Appreciation
Phil Merrill, the Skipper Who Was Rarely Becalmed
Washington Post Staff Writer
Thursday, June 15, 2006; Page C01
Washington just got a lot quieter.
Some guys mumble through life. Some converse. Phil Merrill blared through seven decades, usually at the top of his lungs. He talked loud, argued loud, and -- this is key -- laughed loud.
The publisher-businessman-philanthropist, who disappeared from his sailboat on Saturday, was a bold, exuberant bundle of energy, someone who never faded into the woodwork. You always knew when he was in the room. Heck, "you always knew when he was in the room next door," says Diana McLellan, who worked at his Washingtonian magazine for seven years.
He was born in Baltimore, but could have walked off the pages of a Henry James novel: The optimistic, determined, brash, curious American full of ideas and opinions. He was self-made and down-to-earth, and applied those qualities to his passions, including but not limited to newspapers, magazines, politics, banking, philanthropy and his beloved sailing.
"He was voluble and argumentative and had amazing intellectual energy," says Chuck Conconi, who worked alongside Merrill for 15 years as Washingtonian's editor at large. "There was no subject that he didn't seem to know a lot about -- and wasn't shy about letting you know."
They had neighboring offices, and it wasn't unusual to hear Merrill shouting into the phone and pounding on his desk. Once there were a noise complaint from an upper floor. "Some people were a little intimidated," Conconi says. "The rest of us who knew him were aware it was just the way he was. There wasn't any meanness in him in any way."
Maybe not, but he was a bull in Washington's china shop, often aggressive and undiplomatic, which rubbed plenty of people the wrong way. Not that it mattered much: From the beginning, he had his own ideas about how things should work and was right more often than not. He got his education at Cornell, stopped briefly in New York City, then came back to Maryland, where he juggled publishing and politics and made a fortune. In 1979, he bought Washingtonian magazine and launched himself into the orbit of this town.
"Phil understood that Washington would give you anything that you take from it and he took it all: money, power, fame and friendship," says publisher Bill Regardie, who knew Merrill for 30 years. "But he also understood that with that came a greater responsibility to give back, and he did."
The standouts: $4 million to the Paul H. Nitze School of Advanced International Studies, $10 million to the University of Maryland College of Journalism, $7.5 million to the Chesapeake Bay Foundation. He seemed equally proud of Washingtonian's annual awards ceremony highlighting the people -- big and small -- who make the city a better place to live.
"He was boisterous and self-confident, and people who didn't know him well might think that made him hard to work for," says Washingtonian Editor Jack Limpert, who worked for Merrill for 27 years. "Not true.
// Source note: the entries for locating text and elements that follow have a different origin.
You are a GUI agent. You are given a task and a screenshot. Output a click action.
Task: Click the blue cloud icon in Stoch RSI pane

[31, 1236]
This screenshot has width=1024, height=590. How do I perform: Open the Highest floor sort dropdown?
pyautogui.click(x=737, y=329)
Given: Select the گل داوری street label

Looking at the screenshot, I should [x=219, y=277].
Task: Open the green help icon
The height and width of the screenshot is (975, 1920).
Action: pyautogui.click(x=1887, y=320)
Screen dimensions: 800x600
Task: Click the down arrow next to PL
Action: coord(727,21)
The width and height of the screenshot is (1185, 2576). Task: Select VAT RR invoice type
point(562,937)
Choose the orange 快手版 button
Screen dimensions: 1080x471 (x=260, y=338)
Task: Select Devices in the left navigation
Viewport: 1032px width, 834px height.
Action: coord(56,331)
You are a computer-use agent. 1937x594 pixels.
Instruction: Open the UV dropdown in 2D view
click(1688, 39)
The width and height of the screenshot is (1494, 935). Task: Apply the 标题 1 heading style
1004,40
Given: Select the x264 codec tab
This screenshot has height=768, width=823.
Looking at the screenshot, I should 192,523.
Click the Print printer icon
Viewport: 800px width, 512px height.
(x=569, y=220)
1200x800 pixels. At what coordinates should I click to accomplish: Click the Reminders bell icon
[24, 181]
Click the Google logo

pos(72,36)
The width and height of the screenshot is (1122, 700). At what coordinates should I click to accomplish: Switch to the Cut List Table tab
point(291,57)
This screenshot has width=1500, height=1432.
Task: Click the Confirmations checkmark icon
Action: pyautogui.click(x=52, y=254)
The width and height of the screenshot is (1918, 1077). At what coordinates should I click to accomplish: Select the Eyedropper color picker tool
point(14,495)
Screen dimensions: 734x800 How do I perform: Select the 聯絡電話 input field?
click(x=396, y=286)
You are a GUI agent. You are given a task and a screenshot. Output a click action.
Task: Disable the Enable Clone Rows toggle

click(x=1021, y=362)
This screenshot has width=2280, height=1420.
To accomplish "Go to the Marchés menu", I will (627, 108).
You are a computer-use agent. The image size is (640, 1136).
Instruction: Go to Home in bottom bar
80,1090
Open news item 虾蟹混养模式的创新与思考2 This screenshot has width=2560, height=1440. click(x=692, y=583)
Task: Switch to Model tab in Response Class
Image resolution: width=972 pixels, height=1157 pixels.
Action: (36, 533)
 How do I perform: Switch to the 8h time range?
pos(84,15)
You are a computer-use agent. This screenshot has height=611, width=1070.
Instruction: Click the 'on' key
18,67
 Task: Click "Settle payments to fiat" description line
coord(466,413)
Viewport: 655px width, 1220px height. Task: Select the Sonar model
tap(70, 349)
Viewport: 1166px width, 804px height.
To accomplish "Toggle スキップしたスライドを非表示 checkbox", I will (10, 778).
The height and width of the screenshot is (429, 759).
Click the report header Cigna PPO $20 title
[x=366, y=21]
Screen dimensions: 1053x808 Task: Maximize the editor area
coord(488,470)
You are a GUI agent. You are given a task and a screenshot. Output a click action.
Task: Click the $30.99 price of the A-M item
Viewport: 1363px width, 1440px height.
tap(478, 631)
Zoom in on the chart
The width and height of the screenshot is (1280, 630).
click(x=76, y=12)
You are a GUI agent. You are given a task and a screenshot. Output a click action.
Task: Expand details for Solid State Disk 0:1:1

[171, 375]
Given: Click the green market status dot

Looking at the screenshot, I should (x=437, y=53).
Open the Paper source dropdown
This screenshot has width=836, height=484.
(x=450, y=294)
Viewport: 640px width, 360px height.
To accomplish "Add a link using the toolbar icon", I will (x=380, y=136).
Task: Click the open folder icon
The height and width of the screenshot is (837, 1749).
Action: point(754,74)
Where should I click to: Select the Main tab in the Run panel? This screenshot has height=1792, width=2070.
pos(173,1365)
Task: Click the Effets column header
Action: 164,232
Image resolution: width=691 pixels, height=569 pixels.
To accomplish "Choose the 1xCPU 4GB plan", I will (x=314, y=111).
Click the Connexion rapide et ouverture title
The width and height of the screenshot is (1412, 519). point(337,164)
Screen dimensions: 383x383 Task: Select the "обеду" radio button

People stayed with him because he was very smart, very professional, and he was interested in long-term value, not short-term results."
The magazine gave Merrill entree into Washington society, and he gave Washington the meat and potatoes of service journalism -- top doctors, best restaurants, best neighborhoods. But his favorite stories were the how and why of this complicated city.
"He just wanted people to understand that when you looked at something in Washington, it has a history, a past and a story to tell," explains Lynne Cheney. The vice president's wife was an academic two decades ago when she began writing for the magazine at Merrill's urging. They shared a passion for history; he was particularly fascinated by the historical border disputes that determined America's boundaries. "Phil had looked at this deeply . Who knew? Phil did."